• Problem to work on
Note each line of the entries that includes "agent". Then copy those lines.

(Records from a dataset)

◆ ◆ ◆

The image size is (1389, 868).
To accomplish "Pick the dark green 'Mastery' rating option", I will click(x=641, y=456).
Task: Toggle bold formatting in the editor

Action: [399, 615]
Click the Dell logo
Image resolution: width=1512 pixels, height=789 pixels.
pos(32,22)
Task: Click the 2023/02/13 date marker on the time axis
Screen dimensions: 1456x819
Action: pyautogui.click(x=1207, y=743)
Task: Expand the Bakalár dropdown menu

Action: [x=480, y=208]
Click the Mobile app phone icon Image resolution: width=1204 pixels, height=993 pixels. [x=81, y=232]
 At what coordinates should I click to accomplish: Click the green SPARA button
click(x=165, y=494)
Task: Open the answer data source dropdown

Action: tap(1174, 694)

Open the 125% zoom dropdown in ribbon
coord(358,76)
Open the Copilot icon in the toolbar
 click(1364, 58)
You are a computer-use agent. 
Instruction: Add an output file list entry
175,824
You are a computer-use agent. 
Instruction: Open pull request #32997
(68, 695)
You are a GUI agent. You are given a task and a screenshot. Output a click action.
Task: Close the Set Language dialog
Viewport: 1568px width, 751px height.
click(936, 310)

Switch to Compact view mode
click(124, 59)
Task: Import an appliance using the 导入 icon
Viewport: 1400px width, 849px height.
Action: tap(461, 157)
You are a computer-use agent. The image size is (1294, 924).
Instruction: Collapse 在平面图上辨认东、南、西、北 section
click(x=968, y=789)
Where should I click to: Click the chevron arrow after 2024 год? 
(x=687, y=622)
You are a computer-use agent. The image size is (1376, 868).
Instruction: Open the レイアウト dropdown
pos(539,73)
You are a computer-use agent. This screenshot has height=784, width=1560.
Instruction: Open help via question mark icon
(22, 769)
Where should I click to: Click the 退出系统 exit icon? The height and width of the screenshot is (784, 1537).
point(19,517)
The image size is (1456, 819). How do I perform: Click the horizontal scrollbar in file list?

◆ ◆ ◆

• Exercise answer
You are a computer-use agent. 
You are a computer-use agent. 
You are a GUI agent. You are given a task and a screenshot. Output a click action.
You are a computer-use agent. The image size is (1294, 924).
You are a computer-use agent. The image size is (1376, 868).
You are a computer-use agent. This screenshot has height=784, width=1560.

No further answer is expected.